Promote Diverse Leadership:
- Succession Planning: Develop a succession plan that identifies high-potential employees from underrepresented groups and provides them with opportunities for career advancement.
- Mentorship and Sponsorship: Establish formal mentorship and sponsorship programs that pair emerging diverse talent with senior leaders who can provide guidance and advocacy.
- Diversity in Leadership Training: Create leadership development programs that focus on building diverse leadership skills, including cross-cultural competence and inclusive decision-making.
Support Inclusive Partnerships:
- Strategic Collaborations: Partner with organisations and initiatives that are dedicated to promoting diversity and inclusion in the impact investment space. Collaborate on joint initiatives, events, or investments.
- Diversity-Focused Investments: Allocate a portion of your investment portfolio to support-led impact ventures and funds. This demonstrates a commitment to investing in diversity.
- Impact Assessment: Regularly assess the impact of your diversity and inclusion efforts using metrics such as employee satisfaction, retention rates, and the diversity of leadership teams.
- Employee Feedback: Solicit employee feedback through surveys, focus groups, and one-on-one interviews to understand their experiences and gather suggestions for improvement.
- External Audits: Consider engaging external diversity and inclusion experts or auditors to objectively assess your progress.
Lead by Example:
- Inclusive Decision-Making: Ensure that inclusion is considered in all decision-making processes, from hiring to project selection. Encourage diverse perspectives and voices at the table.
- Visibility: Be visible and accessible to employees from all backgrounds. Attend JEDI events, engage in open dialogues, and actively participate in ERGs (Employee Resource Groups).
- Champion Inclusive Practices: Celebrate and recognise employees and teams that embody inclusive practices. Highlight success stories that demonstrate the positive impact of JEDI.

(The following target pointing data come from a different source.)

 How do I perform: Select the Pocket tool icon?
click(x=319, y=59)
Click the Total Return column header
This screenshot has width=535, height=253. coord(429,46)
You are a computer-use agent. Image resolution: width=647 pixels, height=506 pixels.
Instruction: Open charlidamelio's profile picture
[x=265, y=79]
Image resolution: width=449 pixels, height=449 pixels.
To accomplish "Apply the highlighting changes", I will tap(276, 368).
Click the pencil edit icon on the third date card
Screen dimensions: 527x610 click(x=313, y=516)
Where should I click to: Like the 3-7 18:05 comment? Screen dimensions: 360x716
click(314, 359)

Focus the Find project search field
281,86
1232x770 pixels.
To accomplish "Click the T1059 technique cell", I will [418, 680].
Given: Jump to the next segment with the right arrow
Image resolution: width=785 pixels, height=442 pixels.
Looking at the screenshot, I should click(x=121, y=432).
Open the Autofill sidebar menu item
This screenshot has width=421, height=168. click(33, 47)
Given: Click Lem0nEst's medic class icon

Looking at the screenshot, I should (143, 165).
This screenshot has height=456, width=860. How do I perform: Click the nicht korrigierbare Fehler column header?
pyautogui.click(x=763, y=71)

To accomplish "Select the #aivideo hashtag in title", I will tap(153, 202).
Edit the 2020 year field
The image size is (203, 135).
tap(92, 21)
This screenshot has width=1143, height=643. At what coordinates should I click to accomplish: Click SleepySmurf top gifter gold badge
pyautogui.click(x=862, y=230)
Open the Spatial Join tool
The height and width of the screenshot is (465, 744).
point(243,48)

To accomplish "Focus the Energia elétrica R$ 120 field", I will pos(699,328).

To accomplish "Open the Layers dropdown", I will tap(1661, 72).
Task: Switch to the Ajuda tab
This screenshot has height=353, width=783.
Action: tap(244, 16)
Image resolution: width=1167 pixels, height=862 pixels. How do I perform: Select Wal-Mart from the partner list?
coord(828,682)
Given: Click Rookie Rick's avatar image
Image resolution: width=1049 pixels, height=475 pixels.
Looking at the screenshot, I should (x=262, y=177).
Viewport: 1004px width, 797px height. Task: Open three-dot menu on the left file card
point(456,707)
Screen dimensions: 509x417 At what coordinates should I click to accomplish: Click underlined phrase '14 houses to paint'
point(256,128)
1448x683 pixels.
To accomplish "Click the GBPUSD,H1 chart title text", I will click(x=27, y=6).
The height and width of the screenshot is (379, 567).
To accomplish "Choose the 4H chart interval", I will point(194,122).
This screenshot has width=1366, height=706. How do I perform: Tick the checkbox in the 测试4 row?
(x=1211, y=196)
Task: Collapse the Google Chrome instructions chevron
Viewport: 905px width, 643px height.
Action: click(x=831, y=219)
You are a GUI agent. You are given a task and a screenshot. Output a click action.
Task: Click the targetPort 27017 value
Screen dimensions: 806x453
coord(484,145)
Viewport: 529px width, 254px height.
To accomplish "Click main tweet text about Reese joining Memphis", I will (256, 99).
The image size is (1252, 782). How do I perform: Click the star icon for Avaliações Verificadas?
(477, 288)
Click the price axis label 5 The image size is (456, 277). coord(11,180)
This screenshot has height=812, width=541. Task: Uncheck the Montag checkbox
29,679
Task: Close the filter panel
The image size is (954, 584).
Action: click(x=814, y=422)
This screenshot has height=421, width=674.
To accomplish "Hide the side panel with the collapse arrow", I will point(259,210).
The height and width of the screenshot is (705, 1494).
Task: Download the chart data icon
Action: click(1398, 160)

In many ways, senior leaders hold the key to accelerating progress in their organisations. Inclusive environments serve as the foundation for achieving the goals of impact investing—addressing societal challenges and driving positive change. Inclusive environments promote creativity, innovation, and better decision-making by drawing from a wide range of experiences and viewpoints, enhancing employee engagement, retention, and overall organisational success.